Suzanne E Kemmer kemmer at RUF.RICE.EDU
Tue Apr 8 03:02:13 UTC 1997


I have also noticed small children (nephews/nieces) saying 'bees', in
cases where they were too young for daycare and unlikely
to pick up any AAVE forms.

I don't find it at all surprising, given that kids are
trying to map meanings to gramm. and lexical forms, that
a child might create a formal distinction between
temporary vs. permanent state, or more agentive vs.
less agentive predicate, or whatever the actual distinction turns
out to be, via overregularizing the copula for one of
the semantic categories and not the other. Especially
if the distinction in question were one that many grammars
encode formally (e.g.
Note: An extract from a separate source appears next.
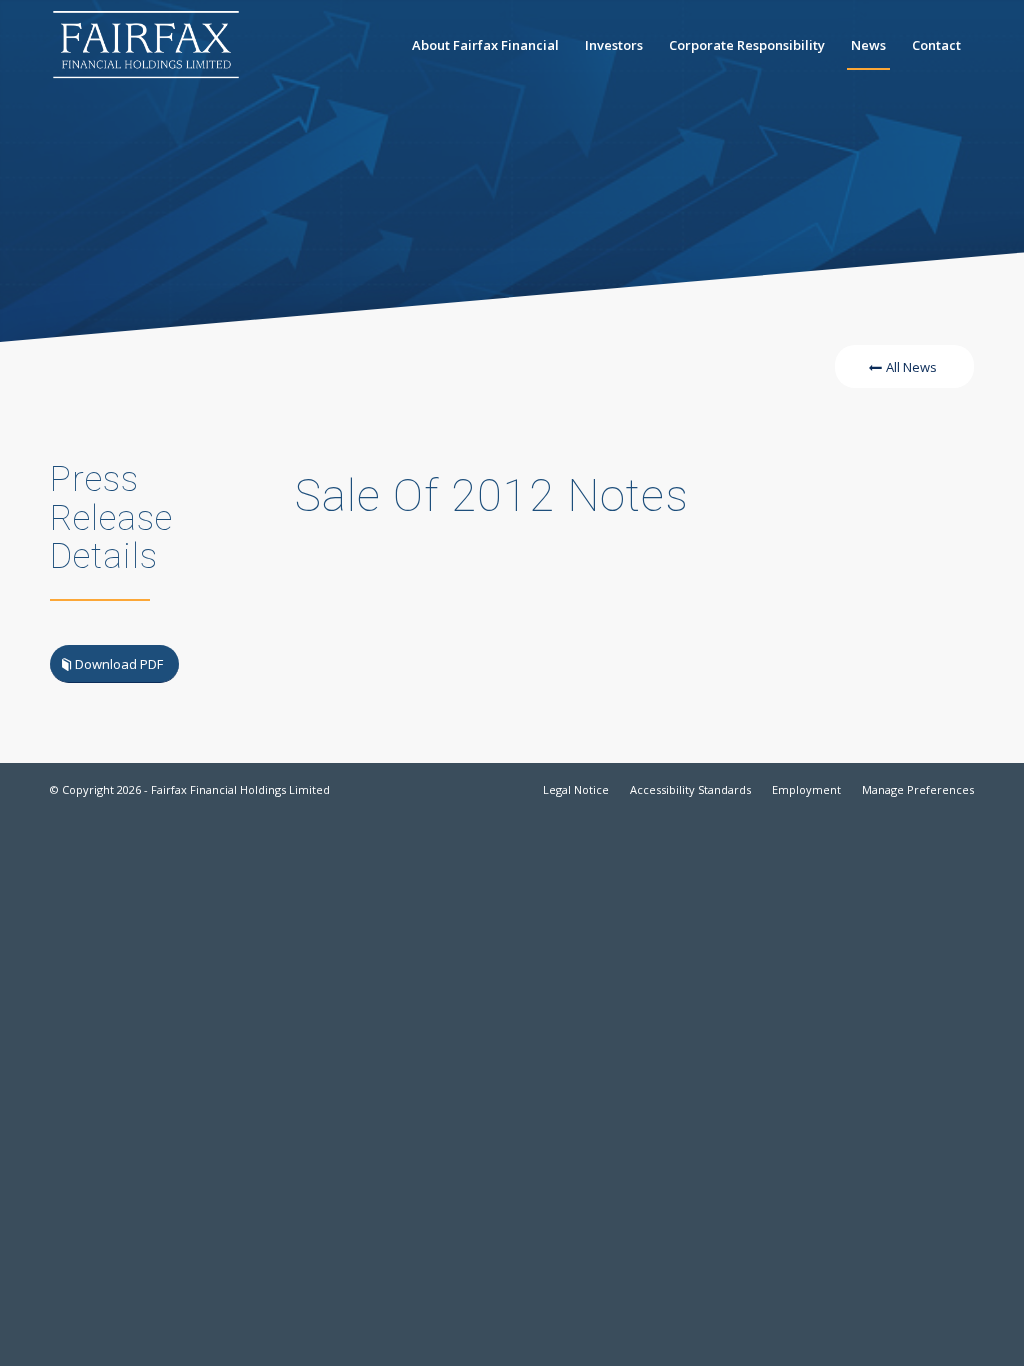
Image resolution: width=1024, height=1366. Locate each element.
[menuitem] (485, 45)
AAVE).  The lack of a parallel in
the surrounding speech of the family isn't problematic,
since kids do come up with their own distinctions
before learning the conventional ones in their language.

Perhaps the CHILDES database will provide more examples,
with some context.

The suggestion of a connection with the strong/weak
classes is intriguing. I recall Colin Harrison's
suggestion on this list a while back
that strong verbs are typically associated
with motor actions (he was pointing out that
this was not controlled for in the Language paper on
brain imaging and the strong/weak contrast).
That's a somewhat different basis from the pure aktionsart one
suggested; both would bear looking into.

It would be interesting to look
at the question of lexical semantic classes of
the verbs and the contribution of the
regular inflections more generally (i.e. outside
the predicate adjective construction).
For example, why shouldn't kids
learn to associate an inflectional ending on the verb
with agentivity/change, given that
these properties are prototypical in verbs?
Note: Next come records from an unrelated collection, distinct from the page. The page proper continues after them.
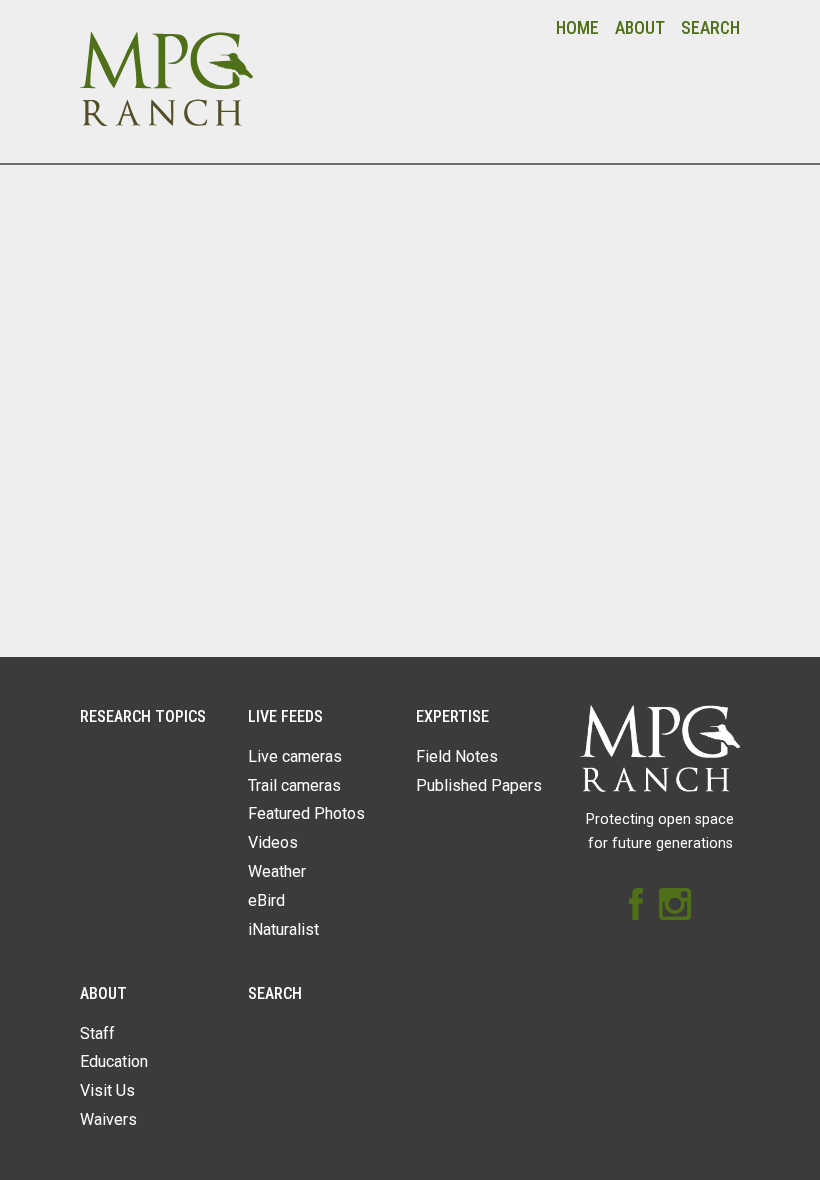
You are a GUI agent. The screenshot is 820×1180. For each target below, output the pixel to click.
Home (577, 28)
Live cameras (295, 756)
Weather (277, 871)
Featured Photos (306, 813)
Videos (273, 842)
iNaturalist (283, 929)
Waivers (108, 1119)
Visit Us (107, 1090)
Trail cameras (294, 785)
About (640, 28)
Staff (97, 1033)
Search (710, 28)
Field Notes (457, 756)
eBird (266, 900)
If so, we might predict that such inflections would appear first on
verbs with these properties, and only later spread to other kinds of
verbs (we'd have to control for frequency).  A related idea: Maybe
when kids first start overgeneralizing the past tense -ed, they do it
first or most often with agentive/change of state verbs, because they
think the -ed means "carried out an action". In other words, they'd be
more likely to say "She goed" than "she sleeped".

Child language people, does this fit with your observations?